7 - Creative Capitals: The Place of Cities in Global Poetry Networks
Published online by Cambridge University Press: 30 April 2020
Summary
Poetry's sense of place is often in tension with claims for its universality. Someone as deeply concerned with geographical particulars as William Wordsworth also insists that poetry's ‘object is truth, not individual and local, but general, and operative’. In contemporary debates, the abstract relationship between universals and particulars takes on new material dimensions in the relationship between local and global politics, economics, and culture. One curious consequence of this legacy is a latent continuity between the idealism of Romantic era poets or philosophers and utopian claims for global connectedness in recent decades. In his foundational survey, The Rise of the Network Society (first published in 1996), Manuel Castells describes the impact of then- emergent technologies:
The new communications system radically transforms space and time, the fundamental dimensions of human life. Localities become disembodied from their cultural, historical, geographical meaning, and reintegrated into functional networks.
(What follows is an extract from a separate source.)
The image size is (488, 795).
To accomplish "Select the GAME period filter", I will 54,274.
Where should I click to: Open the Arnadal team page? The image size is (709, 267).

Frances Cairncross's The Death of Distance: How the Communications Revolution Will Change Our Lives (1997) also finds wireless technologies ‘killing location, putting the world in our pockets’.Beyond the technological emphasis, Thomas Friedman's bestselling The World Is Flat: A Brief History of the Twenty- First Century (2005) argues that ‘the global competitive playing field was being levelled’ through a process ‘connecting all the knowledge centers of the planet together into a single global network’. Behind this proliferation of millennial forecasts lingers the media theorist Marshall McLuhan's famous declaration, in 1962, that ‘since the telegraph and radio, the globe has contracted, spatially, into a single large village’.
Whatever specific developments are responsible for these supposedly fundamental shifts, the dream (or nightmare) of a global network made up of ‘disembodied’ or ‘killed’ localities cannot be disentangled from a history of universalist ambitions in Western philosophy – ambitions which have often been articulated in relation to poetry. In its most direct expression, Aristotle's sense of poetry's distinctive concern with the ‘universal’ is expanded by Percy Bysshe Shelley’ insistence in The Defence of Poetry (1840), for example, by which ‘a poet participates in the eternal, the infinite, and the one; as far as relates to his conceptions, time and place and number are not’.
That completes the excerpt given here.